フィリップス エレクトロニクス ジャパンは、LED照明が十分普及していない未開拓市場を狙う。中小企業や工場、倉庫などだ。この市場で求められることは何か。同社は初期導入コストと投資回収期間、光の品質の3つが重要だとした。これをかなえるのが2013年9月に発売した新製品「Essential LEDtube」である。価格は1本3000〜3500円だ。
フィリップス エレクトロニクス ジャパンは、低コスト、高品質をうたう直管形LED「Essential LEDtube」を国内市場向けに製品化し、2013年9月に販売を開始した。市場推定販売価格は40Wの蛍光灯(1200mm)に相当する製品で、1本当たり3000〜3500円であり、これは他社製品の半額だという。低価格であるため、2年で投資を回収できるとした。
安いだけではない。さまざまな色の再現性(演色性)を示す指標であるRa値が最高85であり、これは業界最高レベルであるという。LEDを覆う拡散カバーを工夫したため、LEDのぎらつき(グレア)や粒状感もなく、均質な光を放出できるとした。
Essential LEDtubeは、同社が新規市場を狙うための矢だ。同社はLED市場が3つのセグメントに分かれると考えている。それぞれのセグメントで求められる要求は異なる。市場規模が大きい「Good Enough」セグメントはLEDの浸透率が17%と低い*1)。ここを狙う。具体的には中小企業や工場、倉庫などが該当するセグメントだ。商業施設や店舗、住宅、大規模オフィス、屋外などは含まない。
Good Enoughセグメントを狙い、日本市場で2014年8月までに50万本を販売することを目標として掲げた。
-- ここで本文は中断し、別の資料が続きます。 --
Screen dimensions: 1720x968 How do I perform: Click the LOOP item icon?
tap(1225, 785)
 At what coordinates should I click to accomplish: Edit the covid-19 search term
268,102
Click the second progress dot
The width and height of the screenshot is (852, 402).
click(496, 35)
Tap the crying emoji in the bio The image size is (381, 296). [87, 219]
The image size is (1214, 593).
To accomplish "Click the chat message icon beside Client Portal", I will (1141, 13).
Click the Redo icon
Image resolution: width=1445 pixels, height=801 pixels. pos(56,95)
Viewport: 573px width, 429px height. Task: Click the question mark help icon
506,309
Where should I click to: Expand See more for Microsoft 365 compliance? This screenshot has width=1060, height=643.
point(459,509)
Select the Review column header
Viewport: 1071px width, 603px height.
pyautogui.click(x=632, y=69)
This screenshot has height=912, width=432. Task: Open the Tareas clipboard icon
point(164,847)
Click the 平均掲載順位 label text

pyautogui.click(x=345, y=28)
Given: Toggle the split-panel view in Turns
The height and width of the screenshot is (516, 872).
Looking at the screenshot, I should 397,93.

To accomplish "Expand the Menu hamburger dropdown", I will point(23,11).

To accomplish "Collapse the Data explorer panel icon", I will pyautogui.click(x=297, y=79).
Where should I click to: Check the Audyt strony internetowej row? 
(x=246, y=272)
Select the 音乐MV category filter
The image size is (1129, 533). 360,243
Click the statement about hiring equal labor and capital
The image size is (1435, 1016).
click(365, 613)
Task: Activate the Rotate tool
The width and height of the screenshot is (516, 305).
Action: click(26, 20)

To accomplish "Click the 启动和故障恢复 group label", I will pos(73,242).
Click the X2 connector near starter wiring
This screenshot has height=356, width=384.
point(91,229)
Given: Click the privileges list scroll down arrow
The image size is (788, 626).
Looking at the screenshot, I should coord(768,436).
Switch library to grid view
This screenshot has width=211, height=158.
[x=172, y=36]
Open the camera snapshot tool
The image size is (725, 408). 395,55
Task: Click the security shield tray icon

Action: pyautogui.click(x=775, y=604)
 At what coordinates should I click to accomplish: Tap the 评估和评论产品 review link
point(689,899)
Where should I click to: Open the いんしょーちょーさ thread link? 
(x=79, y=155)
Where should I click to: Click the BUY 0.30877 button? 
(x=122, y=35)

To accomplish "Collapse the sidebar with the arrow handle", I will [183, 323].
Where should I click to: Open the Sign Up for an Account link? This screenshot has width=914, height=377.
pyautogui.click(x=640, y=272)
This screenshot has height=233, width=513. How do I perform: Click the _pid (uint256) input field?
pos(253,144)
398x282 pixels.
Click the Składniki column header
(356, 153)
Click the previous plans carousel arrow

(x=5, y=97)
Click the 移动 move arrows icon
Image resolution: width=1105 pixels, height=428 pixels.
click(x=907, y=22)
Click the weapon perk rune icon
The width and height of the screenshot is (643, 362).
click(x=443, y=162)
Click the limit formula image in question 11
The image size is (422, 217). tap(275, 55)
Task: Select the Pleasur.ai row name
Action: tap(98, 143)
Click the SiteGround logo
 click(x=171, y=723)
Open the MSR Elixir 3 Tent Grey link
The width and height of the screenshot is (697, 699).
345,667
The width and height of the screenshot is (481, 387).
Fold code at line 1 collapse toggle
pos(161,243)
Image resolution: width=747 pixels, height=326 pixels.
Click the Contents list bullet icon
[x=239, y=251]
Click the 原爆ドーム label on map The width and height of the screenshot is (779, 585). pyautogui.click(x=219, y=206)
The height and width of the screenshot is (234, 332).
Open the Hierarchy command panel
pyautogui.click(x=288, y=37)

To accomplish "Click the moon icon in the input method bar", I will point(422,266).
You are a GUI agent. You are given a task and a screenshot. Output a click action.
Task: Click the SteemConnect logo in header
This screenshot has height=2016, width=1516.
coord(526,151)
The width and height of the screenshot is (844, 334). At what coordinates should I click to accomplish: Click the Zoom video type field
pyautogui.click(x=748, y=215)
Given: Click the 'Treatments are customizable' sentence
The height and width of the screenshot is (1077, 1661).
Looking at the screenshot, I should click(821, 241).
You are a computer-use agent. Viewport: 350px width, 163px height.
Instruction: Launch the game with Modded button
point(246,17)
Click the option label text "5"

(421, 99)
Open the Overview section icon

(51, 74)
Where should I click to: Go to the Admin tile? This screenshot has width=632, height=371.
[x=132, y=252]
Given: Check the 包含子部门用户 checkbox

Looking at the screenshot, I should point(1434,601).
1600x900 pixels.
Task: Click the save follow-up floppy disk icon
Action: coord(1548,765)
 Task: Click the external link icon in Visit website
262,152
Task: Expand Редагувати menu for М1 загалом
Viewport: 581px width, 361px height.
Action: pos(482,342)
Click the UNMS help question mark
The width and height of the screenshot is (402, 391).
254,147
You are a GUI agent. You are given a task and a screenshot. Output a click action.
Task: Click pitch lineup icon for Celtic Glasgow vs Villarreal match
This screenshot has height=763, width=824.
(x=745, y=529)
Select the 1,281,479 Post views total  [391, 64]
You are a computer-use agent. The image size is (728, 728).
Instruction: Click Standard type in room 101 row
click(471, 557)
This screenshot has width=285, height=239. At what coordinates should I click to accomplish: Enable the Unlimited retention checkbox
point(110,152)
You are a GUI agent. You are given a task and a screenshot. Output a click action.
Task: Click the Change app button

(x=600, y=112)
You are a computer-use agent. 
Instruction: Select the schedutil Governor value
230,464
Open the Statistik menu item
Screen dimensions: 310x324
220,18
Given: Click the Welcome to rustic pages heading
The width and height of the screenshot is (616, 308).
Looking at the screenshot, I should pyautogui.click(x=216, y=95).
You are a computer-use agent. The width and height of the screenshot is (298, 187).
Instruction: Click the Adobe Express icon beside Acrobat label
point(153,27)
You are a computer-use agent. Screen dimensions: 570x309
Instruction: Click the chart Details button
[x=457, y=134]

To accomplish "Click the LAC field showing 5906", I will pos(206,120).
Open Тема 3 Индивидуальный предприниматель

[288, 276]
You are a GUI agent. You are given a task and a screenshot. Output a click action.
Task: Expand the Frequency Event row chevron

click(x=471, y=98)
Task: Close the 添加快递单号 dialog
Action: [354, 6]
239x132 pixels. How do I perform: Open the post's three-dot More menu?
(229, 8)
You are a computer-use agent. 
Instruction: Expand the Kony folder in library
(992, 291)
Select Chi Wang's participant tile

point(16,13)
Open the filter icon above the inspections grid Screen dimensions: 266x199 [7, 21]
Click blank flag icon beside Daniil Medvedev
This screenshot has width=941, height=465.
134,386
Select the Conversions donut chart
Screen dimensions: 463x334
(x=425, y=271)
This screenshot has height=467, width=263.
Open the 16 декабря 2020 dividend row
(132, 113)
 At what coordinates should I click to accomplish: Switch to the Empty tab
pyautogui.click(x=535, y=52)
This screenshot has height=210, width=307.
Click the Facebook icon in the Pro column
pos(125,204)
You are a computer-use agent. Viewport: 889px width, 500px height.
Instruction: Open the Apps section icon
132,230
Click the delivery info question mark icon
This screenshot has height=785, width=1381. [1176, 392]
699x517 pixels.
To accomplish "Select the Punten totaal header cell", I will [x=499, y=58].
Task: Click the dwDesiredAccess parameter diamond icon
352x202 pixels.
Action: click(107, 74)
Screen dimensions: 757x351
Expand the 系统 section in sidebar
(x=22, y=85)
同社は世界市場では2013年1月から同製品の販売を開始しており、約半年で100万本以上を販売したという。日本市場はLEDへの導入意欲が高いが、50万本という数は容易には達成できないだろう。
このセグメントを開拓するには幾つかの条件がある。初期導入コストが低いこと、投資回収期間が短いこと、コストに見合う品質があること、安全性だ。
*1) 図2にあるGMS(総合スーパー)のLED浸透率は68%であり、2012年までにLEDの導入がほぼ完了したセグメント、飲食・物販店舗、一般オフィスセグメントは浸透率が40%だが、2013年中にほぼ完了するセグメントだと位置付けた。
図3では直管形LEDを中心とするLED製品と市場の要求を2つの軸で表現した。投資期間の長短と光の質の高低だ。今回のEssential LEDtubeは投資期間が最も短く、光の質は比較的高い位置にあることが分かる。
Essensial LEDtubeは蛍光灯と同じG13口金を使う。管の内部に電源を備えているため、器具(灯具)側の工事が最小限で済む。低い市場推定販売価格と併せて、初期導入コストの要求を満たす。管の直径は蛍光灯と同じ(T8管)であるため、外形寸法の問題から器具が使えないということもないという。